Natural de Ribeira de Santarém, no concelho do Cartaxo, Hugo Mendes sonhava com uma carreira de investigação na área do cancro. Mas, ainda durante o curso de Engenharia Biotecnológica, em 2004, decide fazer um estágio de vindima para conhecer de perto este mundo pelo qual já nutria, enquanto enófilo, uma enorme curiosidade. A experiência muda-lhe o rumo. Na sua trajetória enológica contam-se a Quinta da Murta, em Bucelas, entre 2005 e 2019, a Quinta das Carrafouchas, em Santo Antão do Tojal, em 2008, e o Vale das Areias, no concelho de Alenquer, em 2014.
O ano de 2016 marca uma nova era: o começo oficial do seu projeto pessoal, uma espécie de laboratório para o qual elege a Região Demarcada dos Vinhos de Lisboa, por ser a que melhor domina.

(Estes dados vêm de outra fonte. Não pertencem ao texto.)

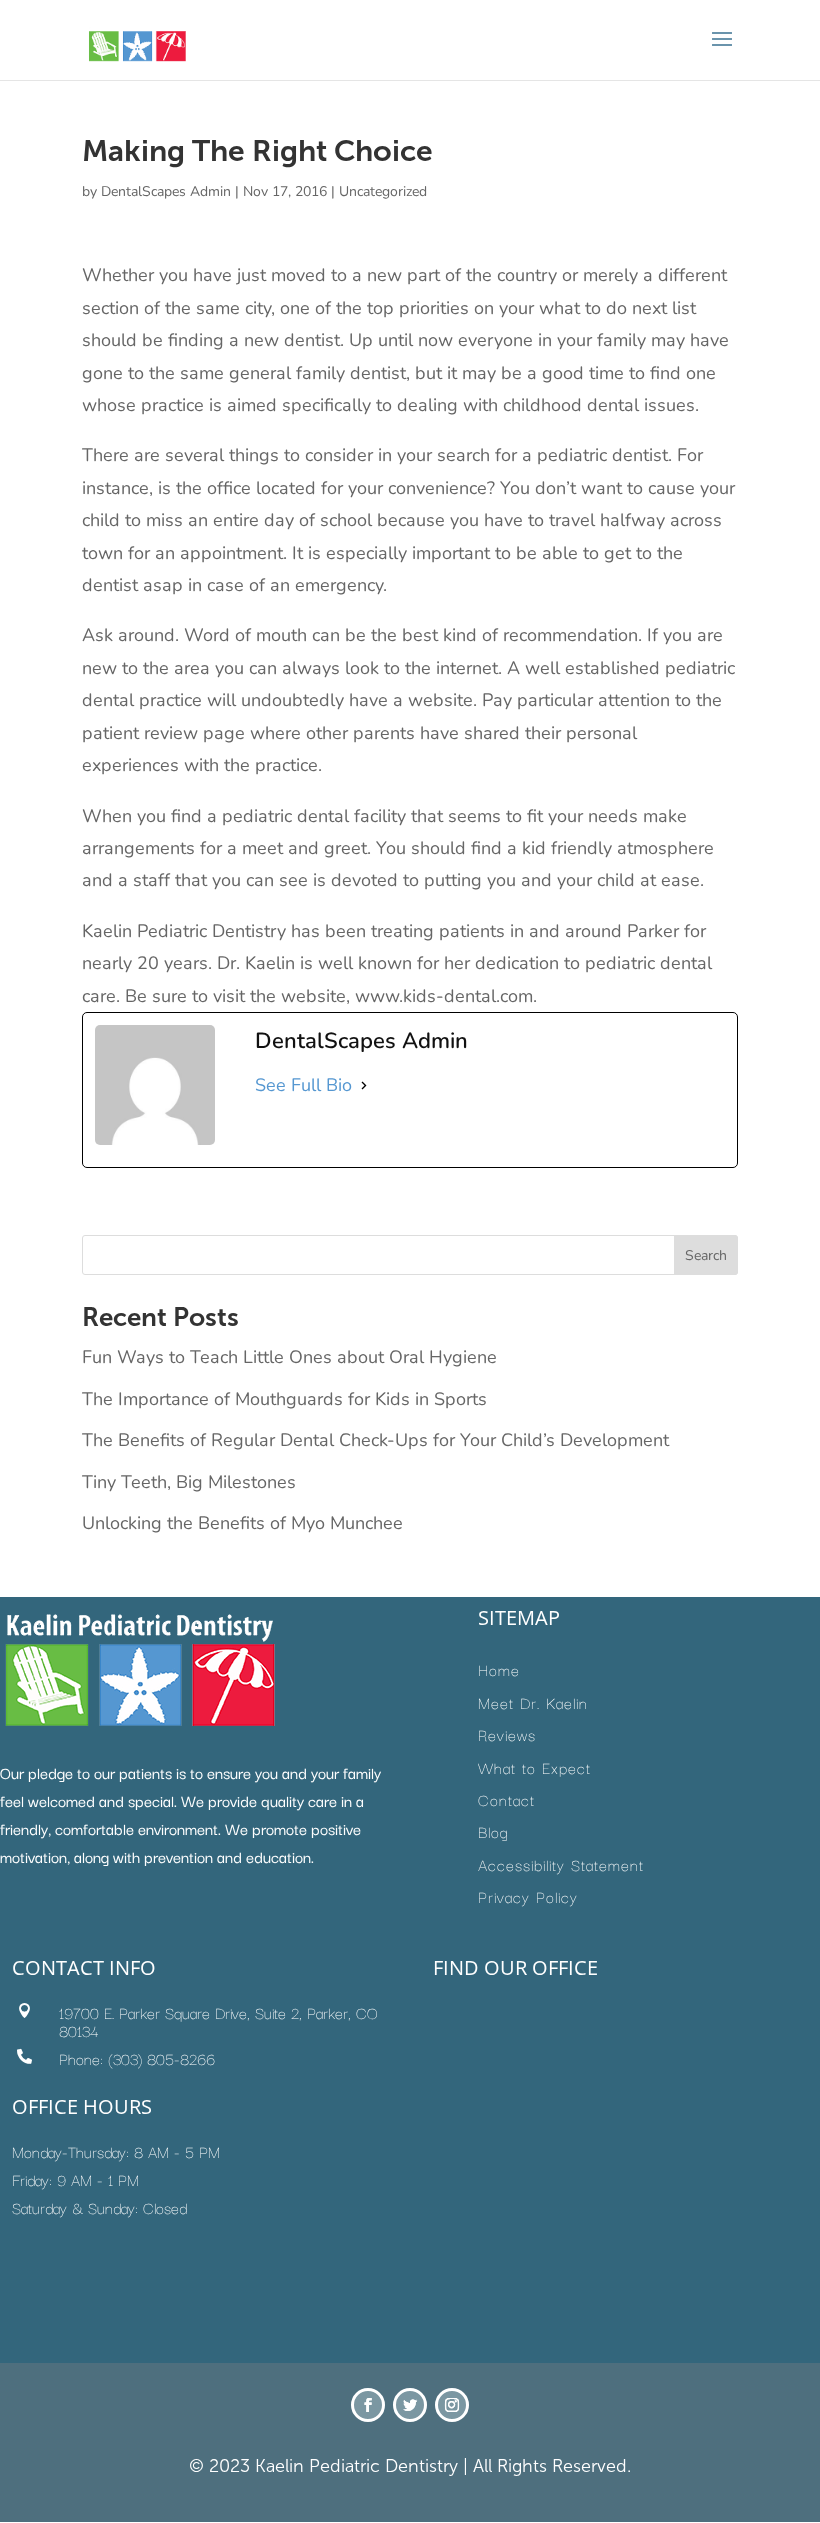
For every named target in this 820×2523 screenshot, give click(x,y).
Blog (493, 1831)
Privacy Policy (528, 1896)
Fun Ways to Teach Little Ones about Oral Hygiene (289, 1357)
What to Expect (534, 1767)
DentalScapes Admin (166, 191)
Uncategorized (383, 191)
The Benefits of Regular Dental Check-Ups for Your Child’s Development (375, 1440)
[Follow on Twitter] (410, 2405)
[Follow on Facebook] (368, 2405)
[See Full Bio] (364, 1085)
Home (499, 1669)
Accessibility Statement (561, 1864)
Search (706, 1255)
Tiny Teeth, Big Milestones (189, 1482)
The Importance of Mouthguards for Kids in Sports (284, 1399)
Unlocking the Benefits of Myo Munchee (242, 1523)
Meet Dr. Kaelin (533, 1702)
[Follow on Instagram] (452, 2405)
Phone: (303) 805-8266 (137, 2058)
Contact (506, 1799)
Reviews (507, 1734)
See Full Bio (303, 1085)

O objetivo é trabalhar as castas autóctones até ao limite e revelar o potencial de cada uma com intervenção quase nula na adega. A comercialização avança por crowdfunding, a seleção das castas é feita in loco — da escolha do talhão ao acompanhamento em campo — e a vinificação realiza-se na adega mais próxima da vinha.
“Quero sentir que tenha feito alguma coisa útil para a sociedade. Quero fazer vinhos diferentes e ter dinheiro para o fazer, para ajudar outros a começar e provocar outros produtores.” — Hugo Mendes
A estreia a solo faz-se com um lote das brancas Fernão Pires — predominante — e Arinto, da colheita de 2016. Nos dois anos seguintes, equilibra a quantidade das duas variedades e, em 2018, dá protagonismo às monovarietais de Fernão Pires e de Vital, esta última propositadamente enaltecida no universo da região. Em 2019, entra a Castelão — a primeira tinta do projeto — e um espumante a estagiar trinta e seis meses. Apaixonado por tudo o que faz, Hugo Mendes defende a inevitabilidade de ser sério ao fazer vinho, mesmo quando submete as castas a novas abordagens.